Volume refers to the space inside a boot over the instep of the foot, often indicated by the letters LV (low volume), MV (mid-volume) or HV (high-volume). It is important to note that there are boots designed to accommodate low, mid and high insteps. The instep is the top part of your foot just in front of the ankle and it allows for blood flow, so it is crucial to find a boot that doesn’t cut off circulation.
Know your foot. Be familiar with your size, volume and last. There are so many great options out there, but there is a perfect boot for your foot based on your needs.

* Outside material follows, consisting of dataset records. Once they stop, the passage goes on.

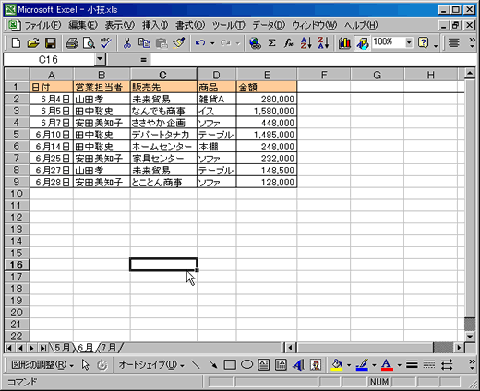Sort ascending with the A-Z icon

(306, 43)
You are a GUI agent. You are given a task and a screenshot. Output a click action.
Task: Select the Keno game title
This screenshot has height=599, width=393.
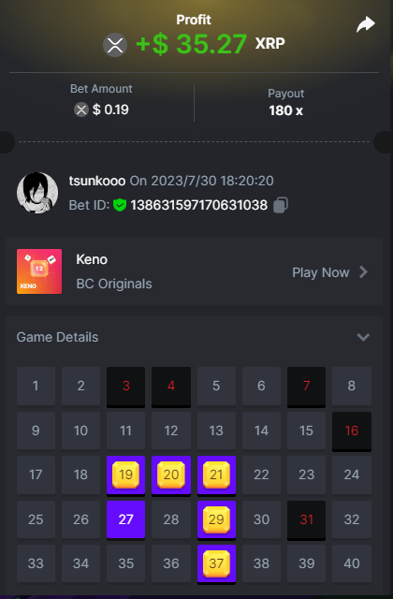click(92, 259)
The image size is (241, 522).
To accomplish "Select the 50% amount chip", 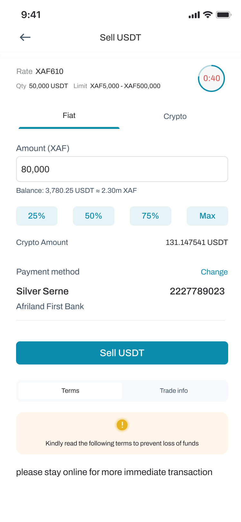I will click(x=94, y=216).
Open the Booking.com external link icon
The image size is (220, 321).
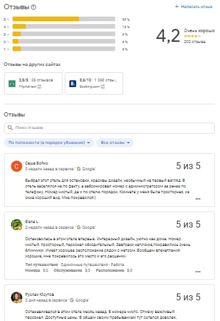tap(103, 87)
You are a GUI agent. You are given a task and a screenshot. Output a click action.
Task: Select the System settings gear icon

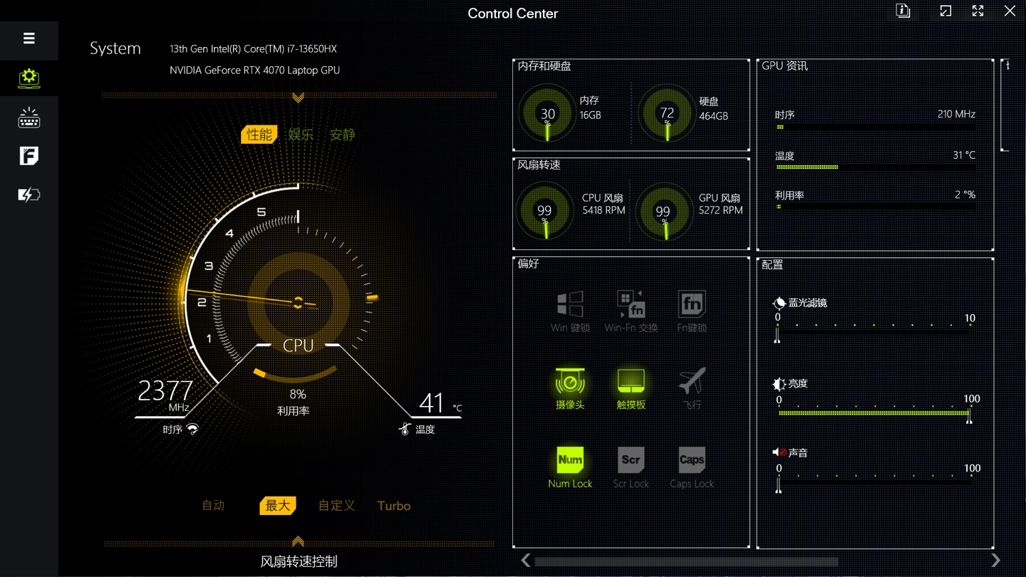[29, 78]
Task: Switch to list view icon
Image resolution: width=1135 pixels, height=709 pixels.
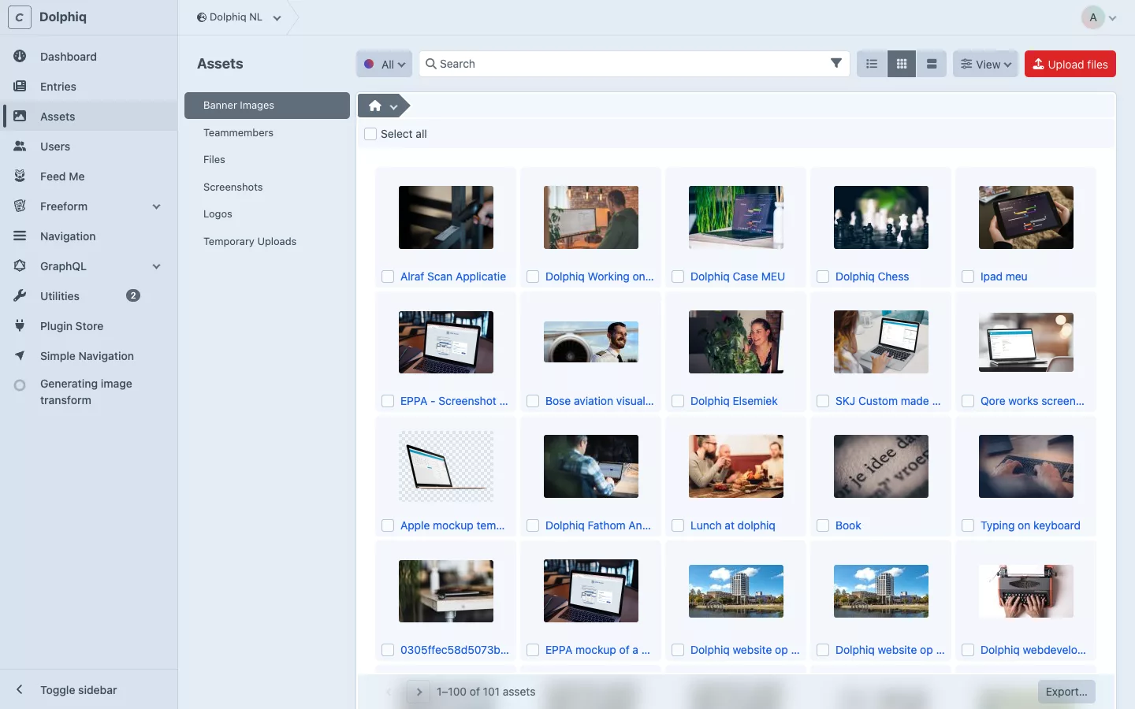Action: (x=872, y=64)
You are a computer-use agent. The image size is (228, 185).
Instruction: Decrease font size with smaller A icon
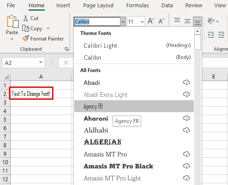(x=161, y=21)
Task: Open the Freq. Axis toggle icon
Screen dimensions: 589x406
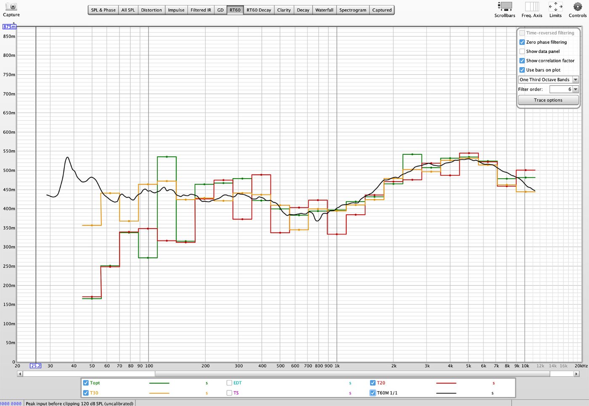Action: point(532,6)
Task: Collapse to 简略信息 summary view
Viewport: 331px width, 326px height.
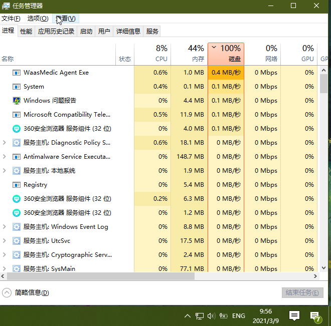Action: pos(26,293)
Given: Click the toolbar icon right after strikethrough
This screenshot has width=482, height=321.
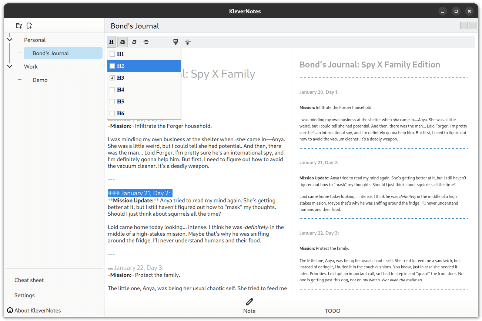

Know your skier type. Are you a beginner, intermediate or advanced skier? Are you a performance-oriented skier or a comfort-minded skier? That will help determine what flex you want to be in and the type of fit will work best.
Get the right fit. Regardless of being a performance skier or a recreational skier, it’s important that your boots are snug. However, some boot fitters will ask if you prefer a comfort fit or a performance fit, with the latter being slightly more aggressive (tighter).
Don’t be afraid to try on a few pairs. You won’t know what you like (or don’t like) until you’ve tested a few. Remember, boots are the most important piece of the puzzle, so don’t cut corners and try to save money here. There are other places you can save a few bucks!